A palimpsest organised for a continuous flow and a global homage never attempted for a writer, able to account for the tangible international interest aroused by the intellectual from Casarsa.
PASOLINI IN 6 ACTS
The central element of the exhibition are six large video projections, conceived as six chapters in which to recount as many facets, creative and biographical episodes of Pasolini’s life.
“È difficile dire con parole di figlio”
The origins and the mother
Telling about Pasolini’s main affection, his relationship with his mother, is the key to introducing the character, his Friulian origins, his move to Rome and his education. Right from the start we heard Pasolini’s voice, talking about himself and reading one of his poignant poems dedicated to his mother.

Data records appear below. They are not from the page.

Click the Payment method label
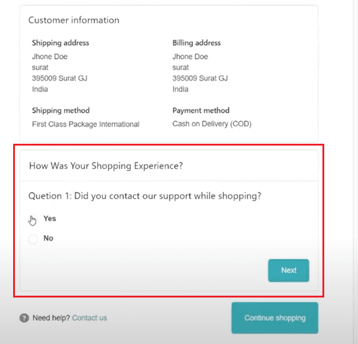The height and width of the screenshot is (344, 358). click(x=201, y=110)
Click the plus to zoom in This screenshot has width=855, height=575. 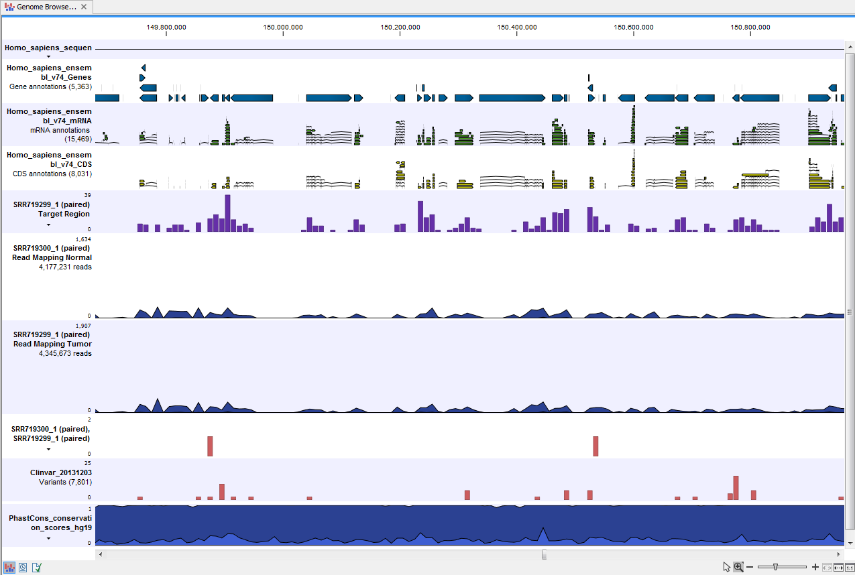point(815,567)
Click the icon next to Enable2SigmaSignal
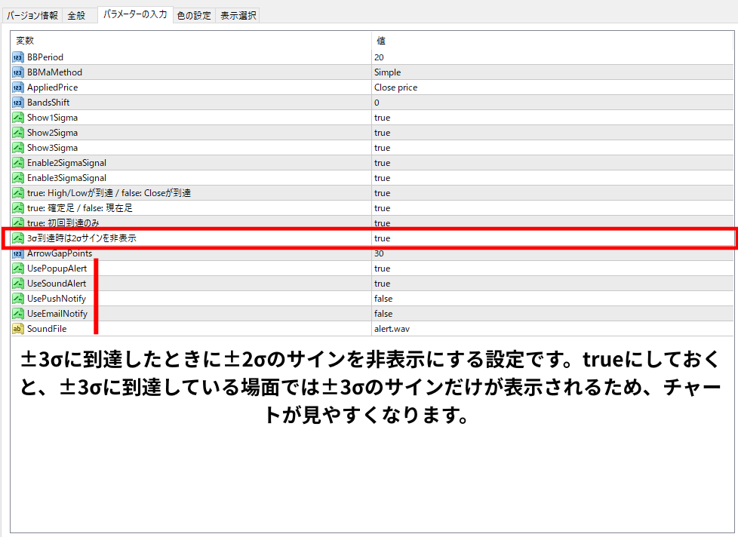738x537 pixels. (x=18, y=163)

“Il patrimonio della poesia popolare anonima”
History and the City of Man
Pasolini’s concern for Italy’s artistic heritage, for its integrity, but also the defence of its centrality in the formation of our consciences, stems from his artistic interest, developed in his work as a painter and draughtsman, and ignited during his university years in Bologna, thanks to his professor, the great critic Roberto Longhi.
“Manca sempre qualcosa”
Pasolini’s religiousness and the Vangelo secondo Matteo
A pivotal theme in understanding Pasolini’s complexity is his relationship with faith, or rather with Christ. His Vangelo secondo Matteo was judged by L’Osservatore Romano to be the best film ever made on the figure of Jesus. Some of the film’s key characters were presented in a special immersive projection that pays homage to the famous work by his friend Fabio Mauri, who involved Pasolini himself in a performance.
“Il modo di essere uomini”
True fascism is homologation
Following Pasolini’s eyes and mind as they move over the landscape, over the city, through its history, opens the viewer’s mind to the anthropological, historical, architectural and social levels of the city and its profoundly human expression. Pasolini’s is a cry of alarm, against those who threaten man and society, corroding it from within, it is the prophetic and loving denunciation that made his words indispensable.
“Non si può scindere l’amare dal capire”
The awakening of the people and Gennariello
“He who prostrates himself with all his strength, even sentimental strength, against regression and degradation, means that he loves those men in the flesh. Love that I have the misfortune to feel, and that I hope to communicate to you too”. With short clips of interviews and excerpts, Pasolini’s educational power was evoked, through the famous articles collected in Scritti corsari and Lettere luterane, which open with the emblematic pedagogical treatise Gennariello, against homologation, for the freedom of man.
“Distruggere e annientare quella solitudine”
The farewell of Giovanni Testori
“Thus, those who have truly and totally wanted life may sooner than others find themselves in the very hands of death, which will make them a laughing stock. Unless pain teaches the “via crucis” of patience. But is this something that our time allows?” The finale is Testori’s writing for Pasolini’s death (Espresso, 1975): a unique consonance that opens us to the modernity and topicality of Pasolini’s research.